BRIEF:
If a line in the records contains the word "post", count it; state the resulting number and nothing more.

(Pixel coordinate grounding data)
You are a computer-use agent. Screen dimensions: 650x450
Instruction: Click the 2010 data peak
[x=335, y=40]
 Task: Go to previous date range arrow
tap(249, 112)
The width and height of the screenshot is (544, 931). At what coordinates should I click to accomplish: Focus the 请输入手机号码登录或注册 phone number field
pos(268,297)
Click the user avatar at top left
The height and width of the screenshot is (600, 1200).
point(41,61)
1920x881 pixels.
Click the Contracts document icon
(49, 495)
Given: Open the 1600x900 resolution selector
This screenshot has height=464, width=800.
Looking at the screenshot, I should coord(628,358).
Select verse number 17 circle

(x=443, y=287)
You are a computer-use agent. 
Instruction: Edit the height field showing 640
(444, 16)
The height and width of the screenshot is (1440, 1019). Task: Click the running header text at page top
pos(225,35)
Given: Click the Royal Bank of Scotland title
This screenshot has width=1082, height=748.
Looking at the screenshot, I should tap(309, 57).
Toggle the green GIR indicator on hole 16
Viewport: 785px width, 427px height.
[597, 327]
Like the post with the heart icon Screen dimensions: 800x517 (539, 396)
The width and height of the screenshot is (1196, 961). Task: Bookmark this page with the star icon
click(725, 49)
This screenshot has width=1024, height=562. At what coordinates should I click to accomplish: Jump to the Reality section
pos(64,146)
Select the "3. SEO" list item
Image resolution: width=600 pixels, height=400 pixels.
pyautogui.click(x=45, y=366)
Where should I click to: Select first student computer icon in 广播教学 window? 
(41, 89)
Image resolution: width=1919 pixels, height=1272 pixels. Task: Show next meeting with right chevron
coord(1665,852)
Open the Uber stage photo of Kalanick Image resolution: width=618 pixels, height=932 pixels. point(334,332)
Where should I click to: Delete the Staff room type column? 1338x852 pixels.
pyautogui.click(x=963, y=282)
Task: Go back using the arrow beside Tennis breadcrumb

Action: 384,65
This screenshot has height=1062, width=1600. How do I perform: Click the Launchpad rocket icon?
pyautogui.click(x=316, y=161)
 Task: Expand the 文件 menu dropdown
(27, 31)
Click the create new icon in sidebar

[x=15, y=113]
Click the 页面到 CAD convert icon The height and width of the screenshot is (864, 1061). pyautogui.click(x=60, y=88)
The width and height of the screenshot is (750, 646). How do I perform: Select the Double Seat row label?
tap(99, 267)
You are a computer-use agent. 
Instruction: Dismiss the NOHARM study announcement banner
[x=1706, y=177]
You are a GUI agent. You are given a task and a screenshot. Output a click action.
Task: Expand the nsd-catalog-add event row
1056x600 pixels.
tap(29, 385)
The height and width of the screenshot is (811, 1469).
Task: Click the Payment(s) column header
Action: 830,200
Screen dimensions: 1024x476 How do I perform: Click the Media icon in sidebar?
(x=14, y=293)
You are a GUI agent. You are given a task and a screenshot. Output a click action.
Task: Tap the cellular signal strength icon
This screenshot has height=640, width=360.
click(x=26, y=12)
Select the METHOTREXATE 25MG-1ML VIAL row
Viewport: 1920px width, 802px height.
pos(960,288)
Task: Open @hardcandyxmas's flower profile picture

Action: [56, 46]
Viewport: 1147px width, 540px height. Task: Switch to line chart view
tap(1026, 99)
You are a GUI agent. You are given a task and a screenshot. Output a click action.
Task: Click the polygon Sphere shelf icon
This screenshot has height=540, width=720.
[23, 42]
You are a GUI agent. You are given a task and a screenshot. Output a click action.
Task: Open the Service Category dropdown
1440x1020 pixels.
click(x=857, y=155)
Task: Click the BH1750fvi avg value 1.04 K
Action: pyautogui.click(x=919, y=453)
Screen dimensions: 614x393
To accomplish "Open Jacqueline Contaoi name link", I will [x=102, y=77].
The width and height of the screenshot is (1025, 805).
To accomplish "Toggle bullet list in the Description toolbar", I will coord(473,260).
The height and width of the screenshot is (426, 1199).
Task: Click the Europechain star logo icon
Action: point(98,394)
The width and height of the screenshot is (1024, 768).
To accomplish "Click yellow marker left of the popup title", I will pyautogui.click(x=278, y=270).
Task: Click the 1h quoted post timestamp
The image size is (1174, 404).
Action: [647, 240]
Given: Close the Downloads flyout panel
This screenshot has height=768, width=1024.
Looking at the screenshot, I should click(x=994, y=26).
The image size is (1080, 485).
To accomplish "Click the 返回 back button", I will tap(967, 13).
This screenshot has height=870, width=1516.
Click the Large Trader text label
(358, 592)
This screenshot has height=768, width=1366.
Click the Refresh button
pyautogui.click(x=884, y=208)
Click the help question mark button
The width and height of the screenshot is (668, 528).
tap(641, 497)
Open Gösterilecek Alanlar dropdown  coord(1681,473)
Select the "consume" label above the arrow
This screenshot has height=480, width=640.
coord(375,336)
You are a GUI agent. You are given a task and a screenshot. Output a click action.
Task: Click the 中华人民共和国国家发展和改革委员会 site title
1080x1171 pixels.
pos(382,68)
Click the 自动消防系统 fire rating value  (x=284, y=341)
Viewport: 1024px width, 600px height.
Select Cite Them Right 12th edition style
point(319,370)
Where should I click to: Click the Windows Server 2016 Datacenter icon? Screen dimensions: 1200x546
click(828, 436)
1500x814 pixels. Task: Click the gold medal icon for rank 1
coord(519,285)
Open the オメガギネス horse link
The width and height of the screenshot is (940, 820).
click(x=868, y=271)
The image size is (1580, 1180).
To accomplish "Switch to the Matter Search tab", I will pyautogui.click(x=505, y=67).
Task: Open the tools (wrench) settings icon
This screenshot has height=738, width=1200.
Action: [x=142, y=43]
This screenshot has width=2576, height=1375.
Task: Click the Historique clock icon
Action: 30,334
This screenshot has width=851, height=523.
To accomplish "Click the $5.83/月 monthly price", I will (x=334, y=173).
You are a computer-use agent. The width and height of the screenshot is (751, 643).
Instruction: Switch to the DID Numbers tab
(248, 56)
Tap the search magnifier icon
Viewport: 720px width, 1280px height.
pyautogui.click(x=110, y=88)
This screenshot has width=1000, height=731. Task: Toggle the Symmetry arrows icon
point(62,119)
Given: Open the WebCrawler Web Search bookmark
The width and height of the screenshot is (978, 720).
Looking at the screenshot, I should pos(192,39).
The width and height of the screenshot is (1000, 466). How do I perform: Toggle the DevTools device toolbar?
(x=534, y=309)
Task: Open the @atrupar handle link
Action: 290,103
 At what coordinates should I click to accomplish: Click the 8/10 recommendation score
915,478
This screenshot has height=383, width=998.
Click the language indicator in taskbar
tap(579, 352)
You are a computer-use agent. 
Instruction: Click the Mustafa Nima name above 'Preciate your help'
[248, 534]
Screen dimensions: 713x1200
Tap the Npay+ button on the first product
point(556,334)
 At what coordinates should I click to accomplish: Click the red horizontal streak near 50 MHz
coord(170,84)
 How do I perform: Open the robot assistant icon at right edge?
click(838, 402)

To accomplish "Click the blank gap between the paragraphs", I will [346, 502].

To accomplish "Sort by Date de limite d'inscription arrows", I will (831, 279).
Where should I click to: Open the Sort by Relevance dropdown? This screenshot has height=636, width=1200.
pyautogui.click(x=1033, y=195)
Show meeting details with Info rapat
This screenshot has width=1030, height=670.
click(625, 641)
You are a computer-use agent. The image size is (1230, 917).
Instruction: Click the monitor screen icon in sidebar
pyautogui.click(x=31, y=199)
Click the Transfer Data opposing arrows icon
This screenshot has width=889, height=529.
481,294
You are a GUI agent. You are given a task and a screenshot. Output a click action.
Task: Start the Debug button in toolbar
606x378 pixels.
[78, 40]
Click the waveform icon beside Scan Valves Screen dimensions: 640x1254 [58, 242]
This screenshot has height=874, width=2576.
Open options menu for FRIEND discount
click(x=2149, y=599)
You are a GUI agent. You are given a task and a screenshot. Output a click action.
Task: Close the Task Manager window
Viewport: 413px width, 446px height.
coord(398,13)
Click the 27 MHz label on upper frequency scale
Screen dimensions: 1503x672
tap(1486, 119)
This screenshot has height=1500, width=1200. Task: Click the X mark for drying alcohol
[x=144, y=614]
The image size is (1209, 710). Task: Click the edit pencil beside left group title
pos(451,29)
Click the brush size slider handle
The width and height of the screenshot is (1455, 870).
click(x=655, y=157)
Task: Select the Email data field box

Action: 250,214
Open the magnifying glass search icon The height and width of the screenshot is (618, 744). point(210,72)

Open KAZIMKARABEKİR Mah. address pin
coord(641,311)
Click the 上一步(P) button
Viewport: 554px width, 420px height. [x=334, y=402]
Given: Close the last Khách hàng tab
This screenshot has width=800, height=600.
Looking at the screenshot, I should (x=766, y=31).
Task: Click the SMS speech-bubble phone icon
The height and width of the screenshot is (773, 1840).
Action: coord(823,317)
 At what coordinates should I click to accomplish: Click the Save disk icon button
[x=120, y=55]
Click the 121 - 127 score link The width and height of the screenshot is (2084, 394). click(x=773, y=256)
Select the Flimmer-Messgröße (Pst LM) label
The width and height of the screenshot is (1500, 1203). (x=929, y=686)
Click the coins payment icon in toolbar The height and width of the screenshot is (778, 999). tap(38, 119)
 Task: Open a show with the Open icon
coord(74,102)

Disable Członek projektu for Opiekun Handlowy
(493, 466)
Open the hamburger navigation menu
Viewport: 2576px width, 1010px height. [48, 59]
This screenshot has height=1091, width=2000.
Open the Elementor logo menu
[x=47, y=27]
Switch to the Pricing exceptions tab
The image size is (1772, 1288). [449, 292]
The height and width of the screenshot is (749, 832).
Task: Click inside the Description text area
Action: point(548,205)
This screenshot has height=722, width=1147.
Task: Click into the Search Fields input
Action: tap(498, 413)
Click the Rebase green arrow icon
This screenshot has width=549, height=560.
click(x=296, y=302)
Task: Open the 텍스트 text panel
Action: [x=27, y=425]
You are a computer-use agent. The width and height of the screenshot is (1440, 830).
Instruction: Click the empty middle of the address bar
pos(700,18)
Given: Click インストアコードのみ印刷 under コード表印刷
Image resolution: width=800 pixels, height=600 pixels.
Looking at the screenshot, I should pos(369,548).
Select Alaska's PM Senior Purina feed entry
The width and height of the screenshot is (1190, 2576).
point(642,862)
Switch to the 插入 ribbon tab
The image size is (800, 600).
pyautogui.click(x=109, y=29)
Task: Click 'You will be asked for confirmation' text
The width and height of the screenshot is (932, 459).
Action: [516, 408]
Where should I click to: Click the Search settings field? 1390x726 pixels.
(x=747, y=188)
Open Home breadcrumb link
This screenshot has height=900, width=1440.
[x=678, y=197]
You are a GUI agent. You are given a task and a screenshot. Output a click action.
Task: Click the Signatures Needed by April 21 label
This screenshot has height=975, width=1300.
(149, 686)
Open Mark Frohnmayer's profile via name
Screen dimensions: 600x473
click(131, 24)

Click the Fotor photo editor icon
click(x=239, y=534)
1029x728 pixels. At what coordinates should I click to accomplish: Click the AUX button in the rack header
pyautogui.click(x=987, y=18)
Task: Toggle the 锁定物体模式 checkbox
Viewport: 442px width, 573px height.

TASK OUTPUT:
2